Les tentatives précédentes ont échoué à une étape ou à une autre du processus. Par exemple, une équipe a essayé d’utiliser un tambour rotatif pour suspendre les aérosols et a montré que le virus est resté contagieux jusqu’à trois heures. Mais les critiques ont fait valoir que ces conditions étaient expérimentales et irréalistes.
D'autres scientifiques ont utilisé des filtres en gélatine ou des tubes en plastique ou en verre pour collecter les aérosols au fil du temps. Mais la force de l’air a réduit les aérosols et a cisaillé le virus. Un autre groupe réussi à isoler un virus vivant, mais n’a pas montré que le virus isolé pouvait infecter les cellules.

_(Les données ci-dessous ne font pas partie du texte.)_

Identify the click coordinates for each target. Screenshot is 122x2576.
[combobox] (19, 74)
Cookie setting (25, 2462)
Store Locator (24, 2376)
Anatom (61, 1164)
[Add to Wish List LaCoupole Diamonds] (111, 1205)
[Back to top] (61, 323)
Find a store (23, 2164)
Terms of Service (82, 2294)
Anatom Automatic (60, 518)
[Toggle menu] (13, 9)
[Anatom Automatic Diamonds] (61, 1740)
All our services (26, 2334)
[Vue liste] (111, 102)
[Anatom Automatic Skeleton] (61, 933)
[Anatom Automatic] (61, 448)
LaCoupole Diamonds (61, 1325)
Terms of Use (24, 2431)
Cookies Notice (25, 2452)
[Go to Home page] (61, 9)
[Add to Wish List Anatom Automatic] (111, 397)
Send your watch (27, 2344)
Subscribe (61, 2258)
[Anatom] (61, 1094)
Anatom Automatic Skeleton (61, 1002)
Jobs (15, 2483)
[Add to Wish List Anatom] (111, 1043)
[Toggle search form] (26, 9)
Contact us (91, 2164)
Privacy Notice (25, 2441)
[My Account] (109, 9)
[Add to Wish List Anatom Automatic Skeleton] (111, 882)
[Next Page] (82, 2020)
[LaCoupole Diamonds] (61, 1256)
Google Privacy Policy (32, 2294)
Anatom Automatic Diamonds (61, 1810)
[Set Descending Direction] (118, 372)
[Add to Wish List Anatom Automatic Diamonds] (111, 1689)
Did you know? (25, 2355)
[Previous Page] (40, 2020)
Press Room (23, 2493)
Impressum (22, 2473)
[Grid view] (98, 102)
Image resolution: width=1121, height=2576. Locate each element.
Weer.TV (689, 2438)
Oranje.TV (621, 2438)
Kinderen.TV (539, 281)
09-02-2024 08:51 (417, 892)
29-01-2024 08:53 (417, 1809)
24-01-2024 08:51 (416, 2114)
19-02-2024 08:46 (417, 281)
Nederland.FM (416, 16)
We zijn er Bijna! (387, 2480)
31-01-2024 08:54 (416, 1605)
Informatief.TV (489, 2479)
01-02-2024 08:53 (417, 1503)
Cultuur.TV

Dans la nouvelle étude, les chercheurs ont conçu un échantillonneur qui utilise de la vapeur d’eau pure pour agrandir suffisamment les aérosols pour qu’ils puissent être facilement collectés dans l’air. Plutôt que de laisser ces aérosols en place, l’équipement les transfère immédiatement dans un liquide riche en sels, sucre et protéines, qui préserve l’agent pathogène.
"Je suis impressionnée", a déclaré Robyn Schofield, chimiste atmosphérique à l'Université de Melbourne en Australie, qui mesure les aérosols au-dessus de l'océan. "C'est une technique de mesure très intelligente."
En tant que rédactrice en chef de la revue Atmospheric Measurement Techniques, la Dre Schofield connaît bien les options disponibles, mais a déclaré qu'elle n'en avait vu aucune qui pourrait correspondre à la nouvelle.
Les chercheurs avaient déjà utilisé cette méthode pour échantillonner l’air des chambres d’hôpital. Mais lors de ces tentatives, d’autres virus respiratoires flottants se sont développés plus rapidement, rendant difficile l’isolement du coronavirus.
Cette fois, l’équipe a collecté des échantillons d’air dans une pièce d’un service dédié aux patients Covid-19 de l’hôpital Health Shands de l’Université de Floride. Aucun des deux patients présents dans la chambre n'a été soumis à des procédures médicales connues pour générer des aérosols, qui, selon l'OMS et d'autres, sont la principale source de virus aéroportés en milieu hospitalier.
L'équipe a utilisé deux échantillonneurs, l'un à environ sept pieds des patients et l'autre à environ 16 pieds d'eux. Les scientifiques ont pu collecter le virus aux deux distances, puis montrer que le virus qu'ils avaient extrait de l'air pouvait infecter les cellules dans une boîte de laboratoire.
La séquence génomique du virus isolé était identique à celle d’un écouvillon d’un patient symptomatique nouvellement admis dans la chambre.
La pièce avait six changements d'air par heure et était équipée de filtres efficaces, d'une irradiation ultraviolette et d'autres mesures de sécurité pour inactiver le virus avant que l'air ne soit réintroduit dans la pièce.
Cela pourrait expliquer pourquoi les chercheurs n'ont trouvé que 74 particules virales par litre d'air, a déclaré John Lednicky, virologue principal de l'équipe à l'Université de Floride. Les espaces intérieurs sans une bonne ventilation – comme les écoles – pourraient accumuler beaucoup plus de virus en suspension dans l’air, a-t-il déclaré.
Mais d'autres experts ont déclaré qu'il était difficile d'extrapoler à partir de ces résultats pour estimer le risque d'infection d'un individu.